Will you rely on your good works?
But we are all like an unclean thing, And all our righteousnesses are like filthy rags; We all fade as a leaf, And our iniquities, like the wind, Have taken us away. (Isaiah 64:6 NKJV)

Will you depend on your position as a pillar of the church?
If anyone among you thinks he is religious, and does not bridle his tongue but deceives his own heart, this one’s religion is useless. Pure and undefiled religion before God and the Father is this: to visit orphans and widows in their trouble, and to keep oneself unspotted from the world. (James 1:26-27 NKJV)

Will you stand before the righteous Judge and refuse to admit He even exists?
The fool has said in his heart,”There is no God.” They are corrupt, and have done abominable iniquity; There is none who does good. (Psalms 53:1 NKJV)

I realize this won’t convince anyone, but it might just cause someone to pause and reconsider their dogmatic self-righteousness. All God asks of anyone is their openness. He’ll take it from there.

See With Your Heart

If you’ve watched Disney children’s programming, you know they are all about feelings and following your heart. The heart is code for emotions.

Now, I’m an emotional guy; I cry at the drop of a hanky. What fired this topical electrode was an ad that I saw on Netflix—it’s not just Disney—about their animated feature, The Little Prince. Here’s the blurb: “He taught her about imagination, loneliness and love. She’ll always remember to see with her heart.”

See with What? Heart is an especially flexible word, as it’s what we call that muscular blood-pump in everyone’s chest. The idea of its being a visual organ is absurd, unless it has x-ray vision. Then we’d have to call it, Super Heart. Romantics speak of their heart flying out of their chest, but I doubt it would stop a bullet.

The Bible’s first use of heart is Genesis 6:5 Then the LORD saw that the wickedness of man was great in the earth, and that every intent of the thoughts of his heart was only evil continually.

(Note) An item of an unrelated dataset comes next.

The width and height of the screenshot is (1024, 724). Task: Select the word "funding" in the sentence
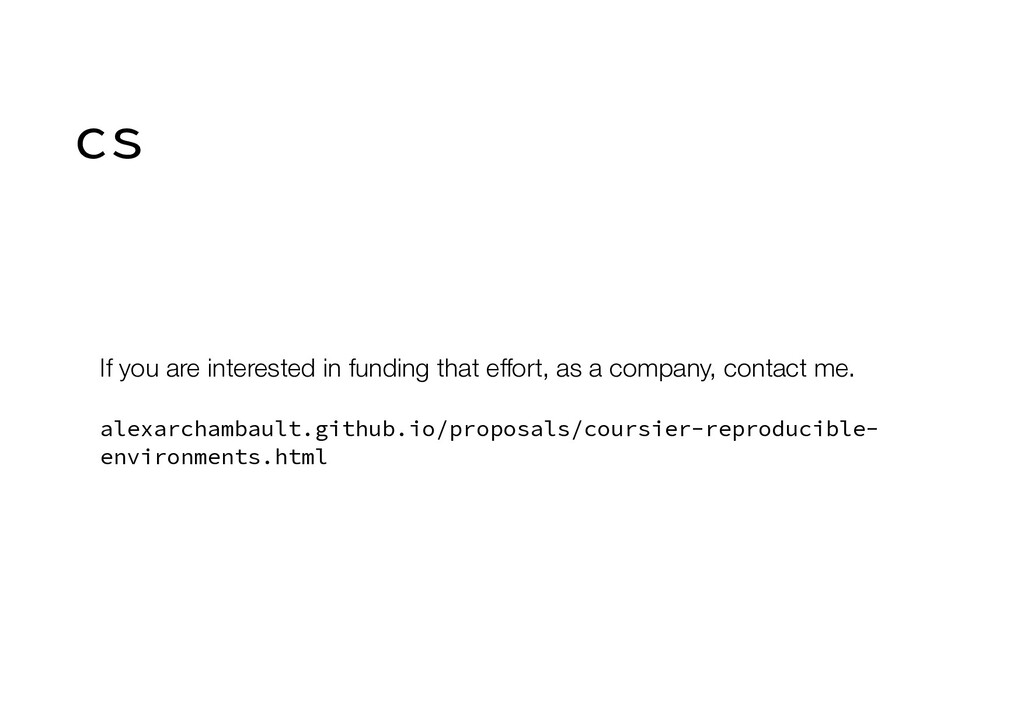(x=389, y=368)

That doesn’t sound like a reliable way to see. Obviously, the seat of our emotions can have a darkside. Unless, that is, we sincerely pray with King David: Let the words of my mouth and the meditation of my heart Be acceptable in Your sight, O LORD, my strength and my Redeemer. (Psalms 19:14 NKJV)

Only by depending on God’s answer to that prayer, and comparing your feelings with the principles of God’s Word, can we reliably see with our heart.

Father, I pray for the wisdom to know when to trust my emotions, and at all times to balance what I feel with Your Word.